## PROBLEM SET
**1)** Using the text on adolescents and alcohol culture below, say whether each statement agrees with it: (a) the meetings ran from March to April 2016; (b) the researcher chose what the adolescents would talk about; (c) the material was coded using five main themes. Give yes or no for each, with the deciding words quoted from the text.
**2)** According to the text on adolescents and alcohol culture below, why was the digital storytelling approach preferred? Answer in one to three sentences.
**3)** Go on with the text on adolescents and alcohol culture below, starting after its last sentence.

During five one-hour meetings over the course of two months, from March to April 2016, participants decided what audiovisual tools they wanted to learn to use (creating videos, idea visualisation or photo stories; for more details, see Table 1), shared their views and experiences regarding alcohol party culture and situational abstinence and captured shared stories in comic book-style drawings, idea visualisation and digital videos. The researcher and her assistants provided training on using audiovisual tools and introduced the topic of alcohol; the adolescents decided what they wanted to talk about and how they would use the audiovisual tools to capture stories related to alcohol consumption (situational) abstinence and other alcohol- and drug-related discussions. Audiovisual tools were used for digital storytelling in three ways: skills development, reflection and connection making, and fostering voice and empowerment (Anderson & Chua, 2010); the adolescents learned new digital skills for capturing narratives, reflected on their stories, made connections between peers’ experiences and discussed the ways their experiences and ideas could be expressed. This approach was preferred because brainstorming and the discussion of stories facilitated the discussion of previously unacknowledged situations and behaviours (Sawyer & Willis, 2011) that emerged during meetings when participants shared how they had dealt with alcohol in their everyday lives. Meetings were recorded and adolescents produced pictures (with idea visualisation and photo story methods) and a video of shared narratives.
All of the meetings were recorded and transcribed. Materials produced by the participants in visual form were photographed by the researcher and a copy of the final video was transferred to the researcher via data carrier. Data were analysed using qualitative content analysis, where the material was coded using four main themes, with three codes for the content of the interaction and one for the method: verbalisation of norms, repertoire shift, role of visuals, and pros and cons of co-creation. The main themes were drawn after familiarisation with the material. Sub-categories for the main themes were created from a close reading of the material. Participants were given pseudonyms after finishing the transcription, and no identifiable elements of participants or the school are provided in this article or elsewhere.
Results
Short and informal participatory action research meetings made it possible to verbalise about alcohol culture, especially norms surrounding alcohol consumption practices, and this made them visible to researchers from outside the culture. Different norms, alcohol party culture and possibilities of non-consumption were discussed during the meetings and, although the participants did not represent the hidden alcohol culture, they were able to shed light on it.

Records of locating words and elements
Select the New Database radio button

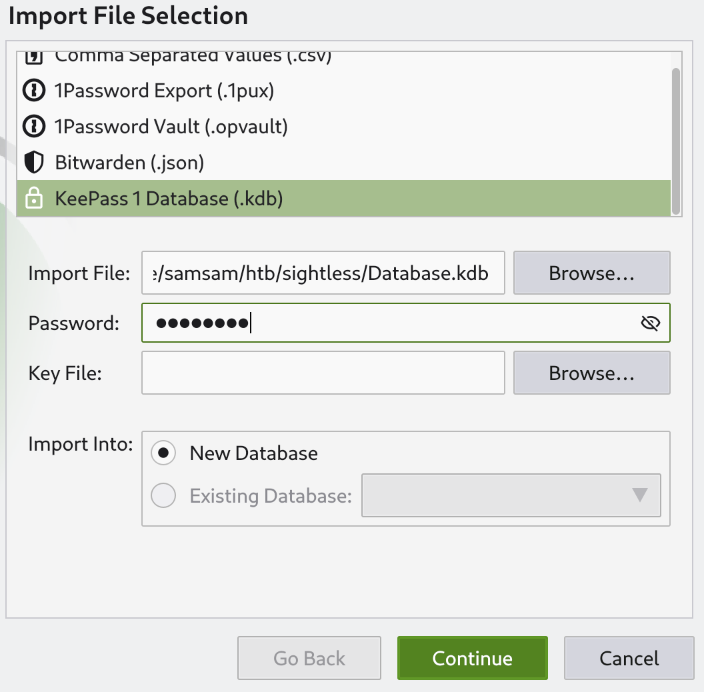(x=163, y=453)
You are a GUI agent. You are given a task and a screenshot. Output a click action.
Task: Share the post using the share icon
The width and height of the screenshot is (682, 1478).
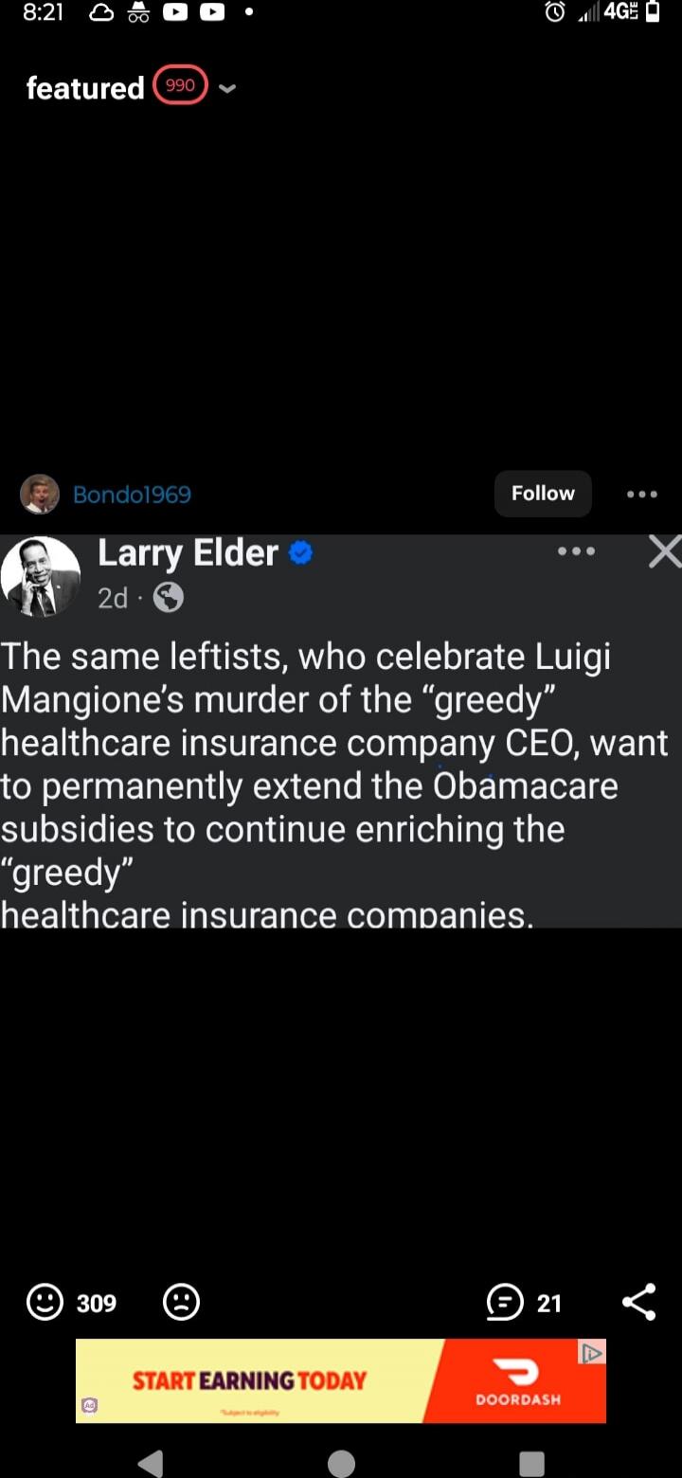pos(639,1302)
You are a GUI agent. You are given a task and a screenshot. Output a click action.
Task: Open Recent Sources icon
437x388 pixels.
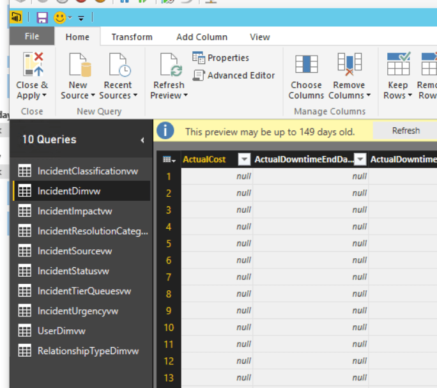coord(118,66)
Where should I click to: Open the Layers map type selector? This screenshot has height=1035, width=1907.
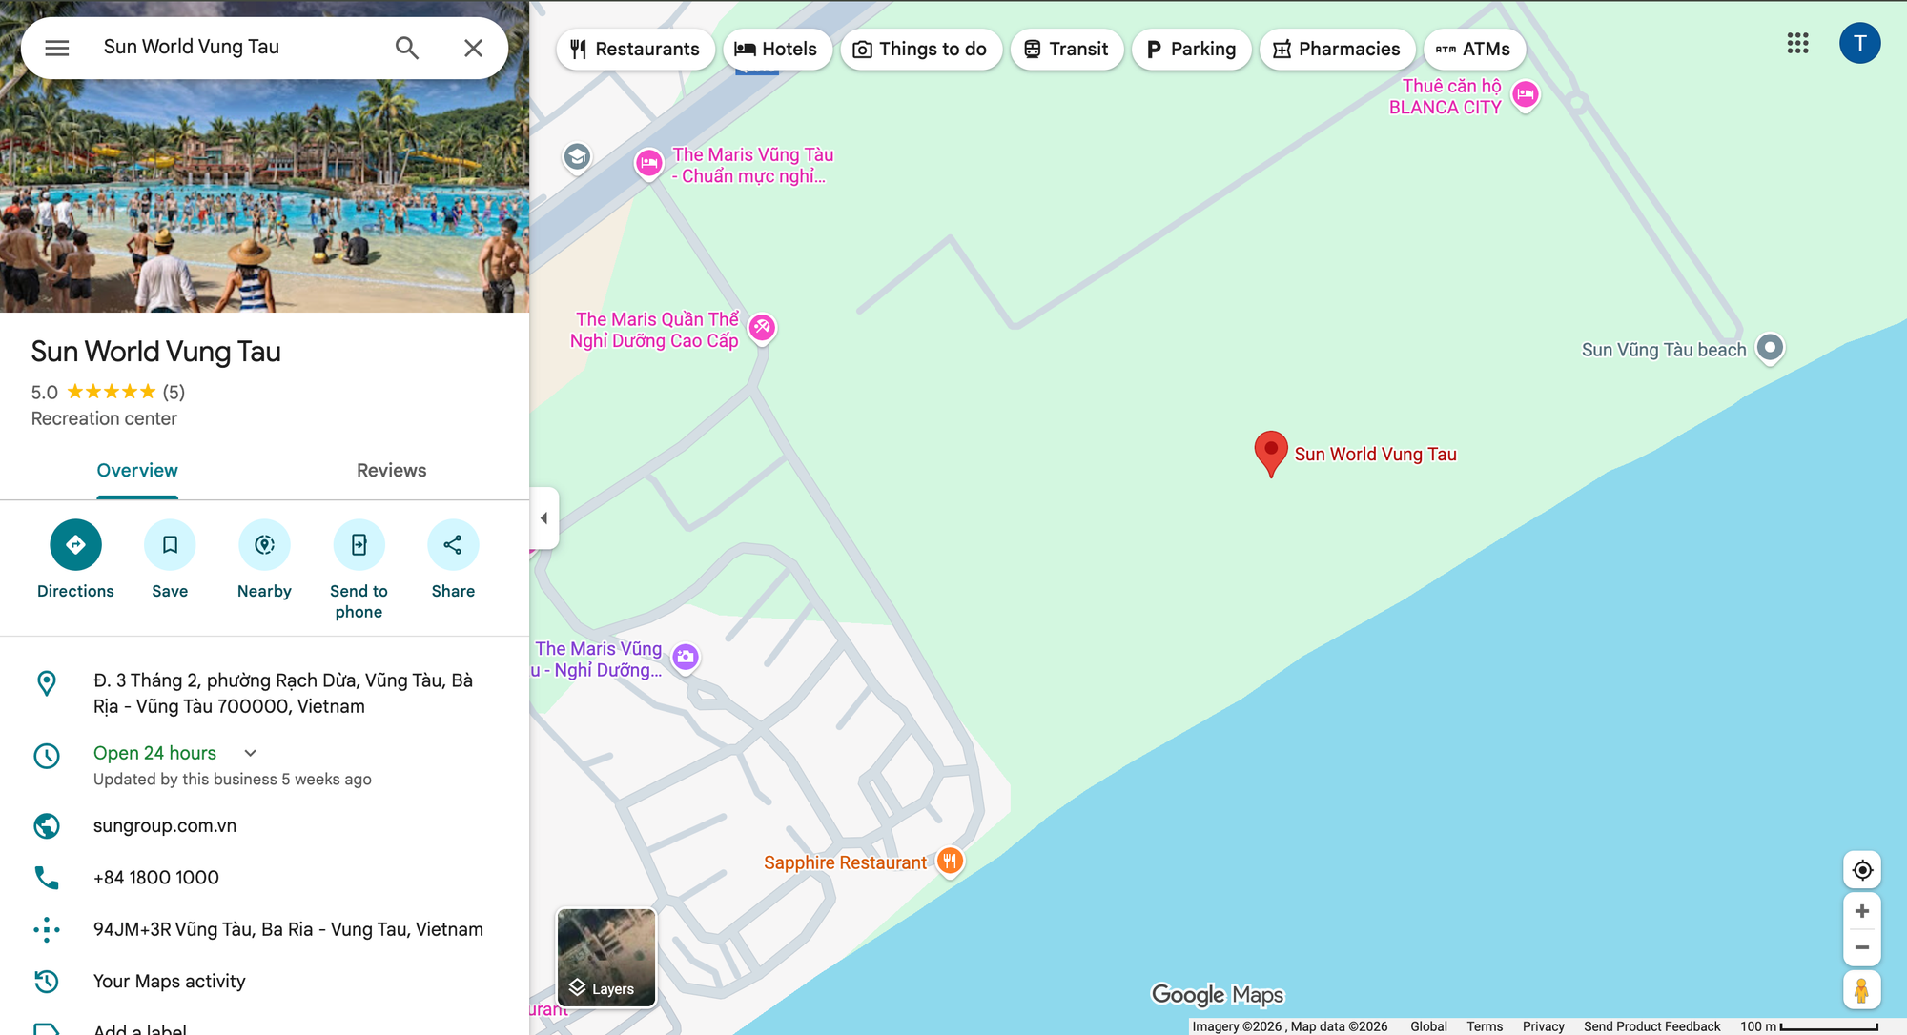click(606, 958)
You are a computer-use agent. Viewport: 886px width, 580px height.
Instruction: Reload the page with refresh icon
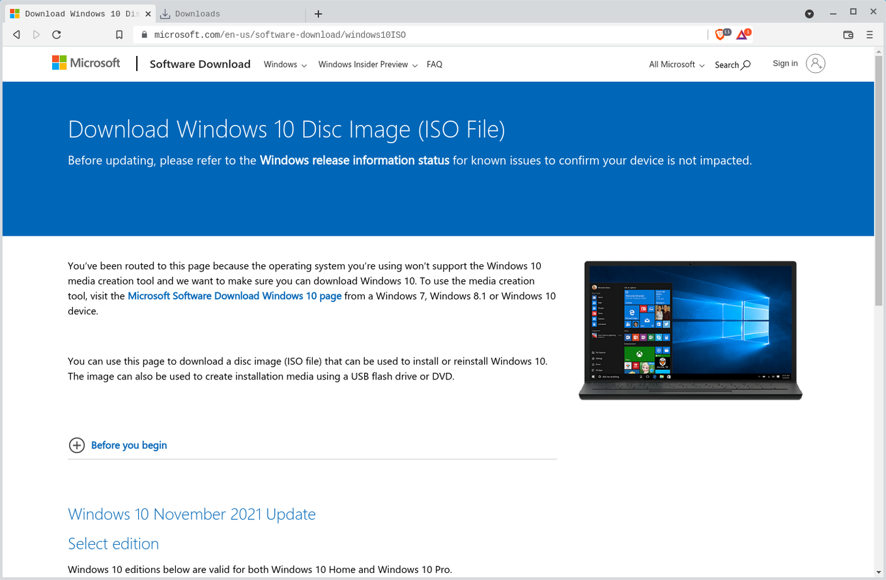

* * *

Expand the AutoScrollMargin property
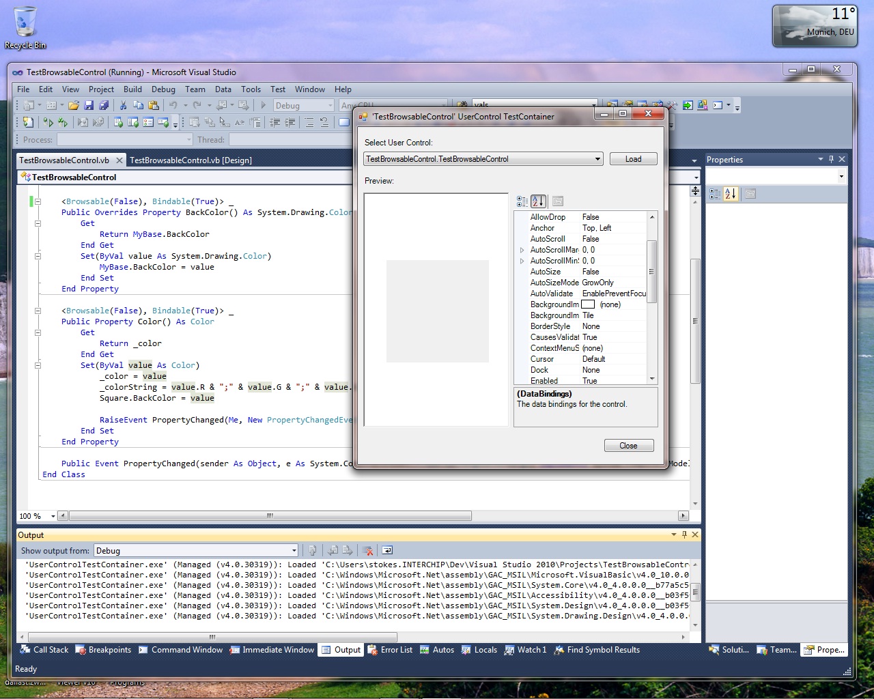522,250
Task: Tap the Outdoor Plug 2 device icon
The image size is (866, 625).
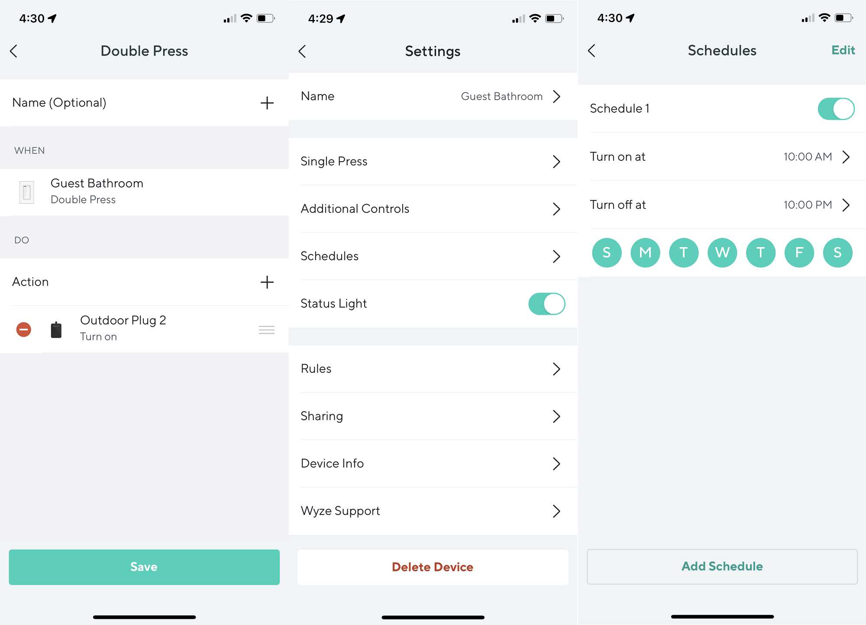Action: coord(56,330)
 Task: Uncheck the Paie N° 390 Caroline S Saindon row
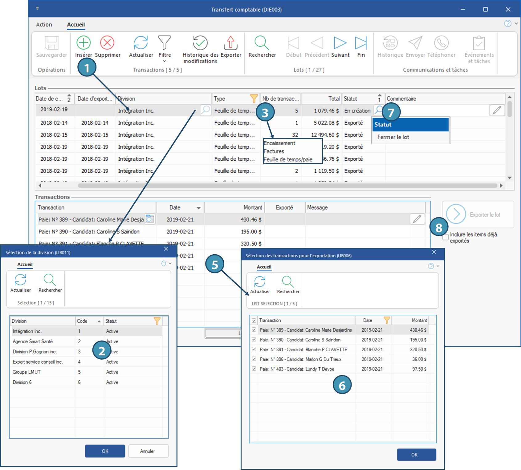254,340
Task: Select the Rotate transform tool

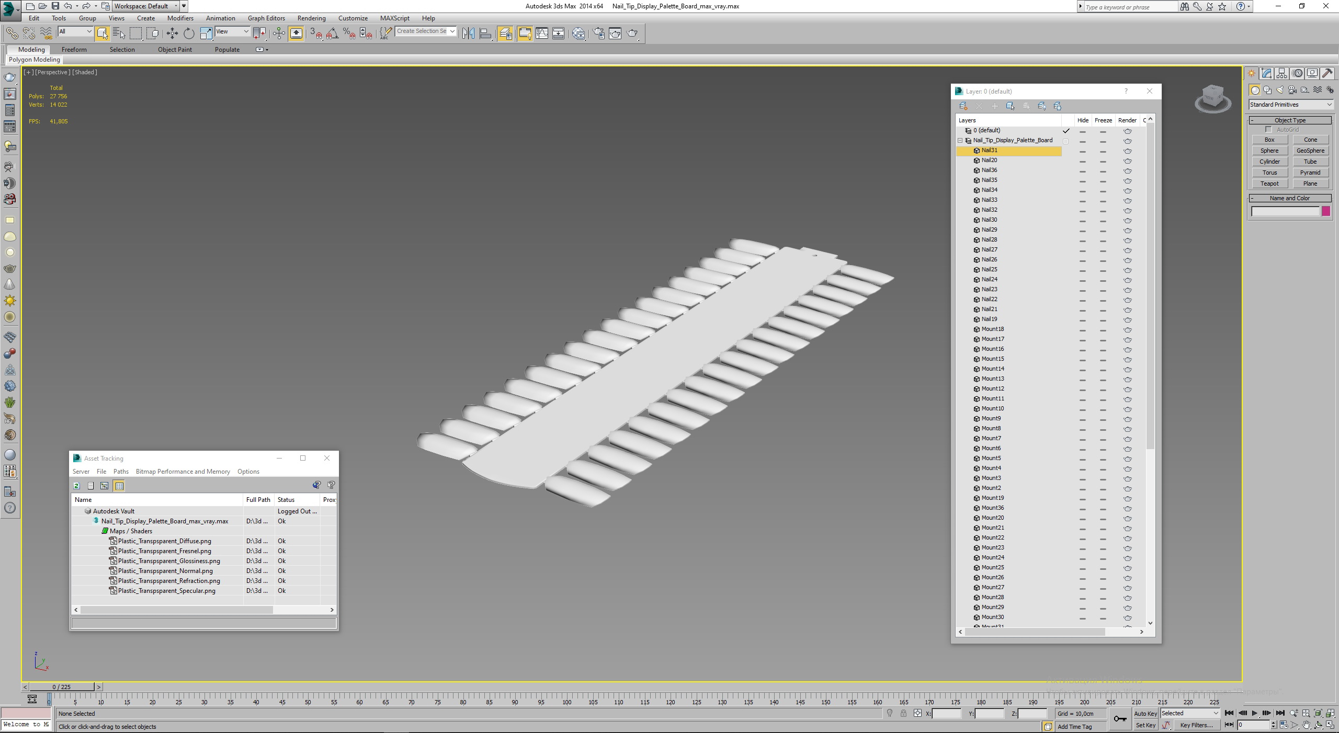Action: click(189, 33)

## IN RESPONSE
**1)** (a) Yes: "from March to April 2016". (b) No: "the adolescents decided what they wanted to talk about". (c) No: "the material was coded using four main themes".

**2)** It was preferred because brainstorming and talking through stories made it easier to discuss situations and behaviors that had not been acknowledged before. These came up in the meetings when participants shared how they had dealt with alcohol in their everyday lives.

**3)**
Verbalising Norms
Consuming alcohol was perceived as an expectation and norm by the participating ninth graders and deviation from this norm surprised them. They believed that all Estonian adolescents consumed alcohol, whereas the percentage of 15-year olds who had tried alcohol was actually 84 per cent and that number was declining (Aasvee & Rahno, 2015).
Interviewer: Last time we talked during the interview the percentage was 93 and rising….
Siim: You see!
Interviewer: But that is not the case any more.
Siim: What?
Kairi: It’s dropping?
Interviewer: Yes.
Kairi: Seriously?
Interviewer: Dropping.
(first meeting)
They searched for explanations among all age groups for why the numbers were falling in order to incorporate this information into their previous beliefs: in every age group, there were people who had reasons to lie about alcohol consumption. Siim concluded their discussion about the age groups: ‘They {11 year olds} do not know {what alcohol is}, they {13 year olds} lie, and they {15 year olds} are scared {to tell the truth about it}’ (first meeting, 10 March 2016) (clarifying information added in the brackets by the researcher). The participating seventh graders did not have experience with alcohol.
There were participants who did not remember the exact age, but they did remember the first experience with alcohol and whether it happened by accident (e.g. mixing up their non-alcoholic drink with their parent’s alcoholic drink) or by their parents’ choice. Marek shared his experience of his parents allowing him to try alcohol with them present, rather than trying it with friends secretly. Trell et al. (2013) note parents provide their under-age children with alcohol and a place to drink to maintain control over the drinking. In Marek’s experience, adolescents’ alcohol consumption practice conflicted with adults’ perceptions of the alcohol practice. During the fourth meeting, he verbalised the different norms for drinking with other adolescents and for drinking with parents: with other adolescents, alcohol consumption practice required the actor to appear confident and experienced, but with parents, it was important to appear innocent and not experienced at all. He described how he had to act at a celebration with adults as if he was consuming alcohol for the first time in his life. He tried to show the facial expressions he thought were expected of him, noting he probably drank too fast for his ‘first time’ and that might have given him away. No consequences followed, however:
Marek: I went to {a small city} and then I drank a little champagne and that was that. Kairi: Yeah, right. Marek: And then I had to make it look like that was my first drink ever. Everybody smirks. Kairi: To make a very sour face right. Marek: Yeah. But the champagne went down too fast for the first time. (fourth meeting)
Marek’s experience was controversial because as an adolescent he was offered alcohol by adults and he did not refuse, although his refusal of alcohol would have been accepted in youth culture. In this case, adults normalised alcohol consumption for an adolescent.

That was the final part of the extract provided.